Agent Eval Suite

PassAudited by ClawScan on May 10, 2026.

Overview

This appears to be a local agent-evaluation toolkit, but it can repeatedly run user-provided test code and load scenario files, so use it with test data and sandboxed agents.

Use this as a local testing library: keep benchmark callbacks non-destructive, run simulations against test agents or mocks, load only trusted scenario files, and inspect the source because the registry does not provide an upstream homepage or source link.

Findings (3)

Artifact-based informational review of SKILL.md, metadata, install specs, static scan signals, and capability signals. ClawScan does not execute the skill or run runtime probes.

What this means

If a benchmark callback calls a real agent, service, or account-changing action, the suite could repeat that action many times and create cost or unintended changes.

Why it was flagged

The benchmark framework executes caller-provided test callbacks, and the surrounding code runs them across configured iterations.

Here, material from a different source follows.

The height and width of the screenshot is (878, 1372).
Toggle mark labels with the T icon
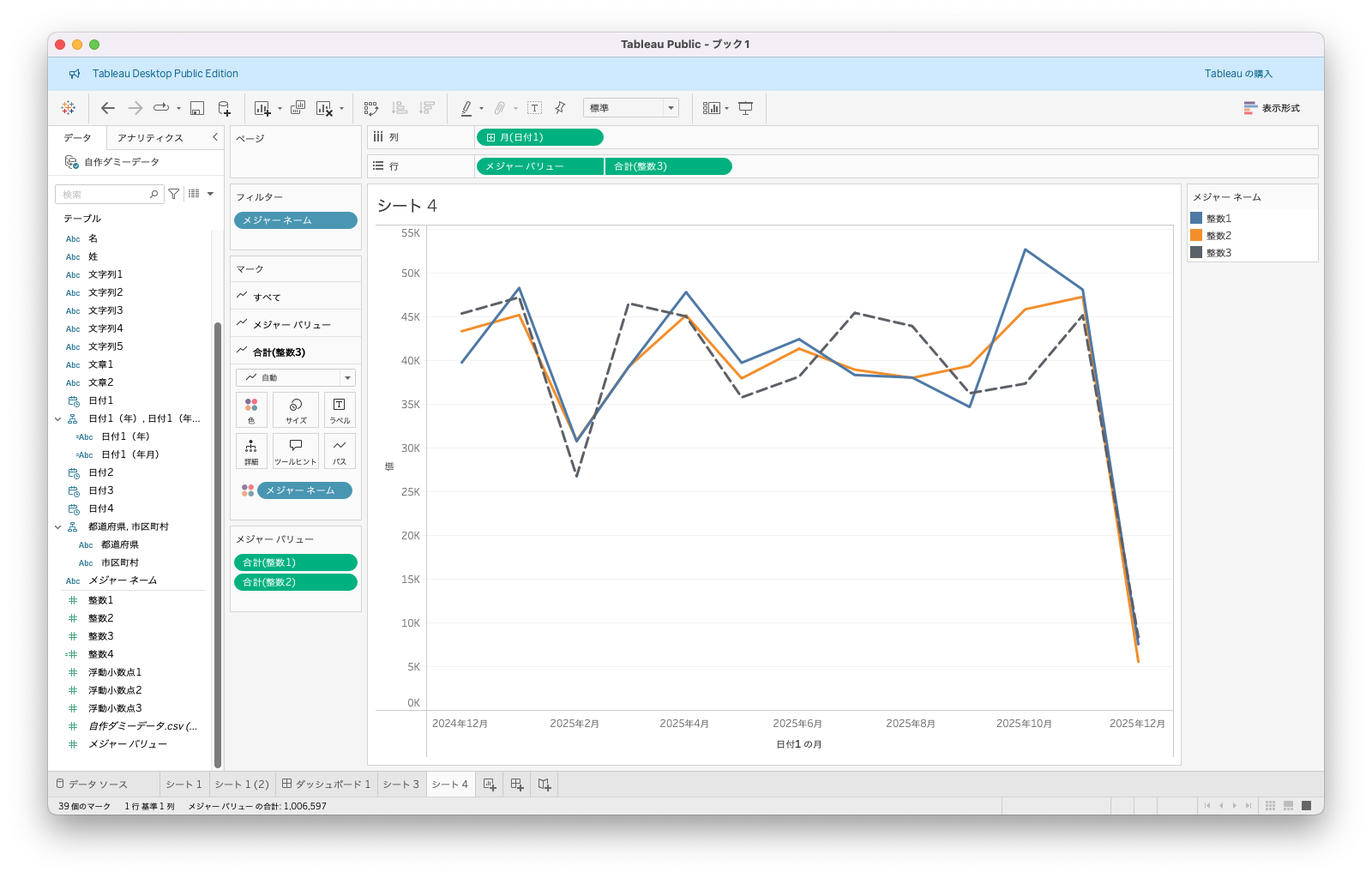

This is expected for benchmarking but can repeat any side effects in the callback.

Skill content
await this.runWithTimeout(test.execute(agent), this.options.timeout);
Recommendation

Run benchmarks against mocks, sandboxes, or test accounts; keep iteration counts controlled; and avoid callbacks that mutate production data without explicit human approval.

What this means

If an agent were influenced to load an unintended local JSON file as a scenario, local file contents could be parsed into the evaluation workflow.

Why it was flagged

The simulator can read a scenario from an absolute path or from the configured scenarios directory. This is useful for simulation inputs, but it means scenario path selection should remain trusted and scoped.

Skill content
const scenarioPath = path.isAbsolute(scenarioName) 
      ? scenarioName 
      : path.join(this.options.scenarios, `${scenarioName}.json`);

    try {
      const content = fs.readFileSync(scenarioPath, 'utf-8');
Recommendation

Only load trusted scenario files from a dedicated fixtures directory, and do not let untrusted prompts choose arbitrary local file paths.

What this means

Users have less external context for who maintains the package or where to verify updates.

Why it was flagged

The registry metadata does not provide an upstream source or homepage, which limits provenance verification. The included package has no dependencies or install scripts, so the observed supply-chain risk is limited.

Skill content
Source: unknown
Homepage: none
Recommendation

Review the included source before use, install it in a disposable project first, and prefer pinned or verified sources for production evaluation workflows.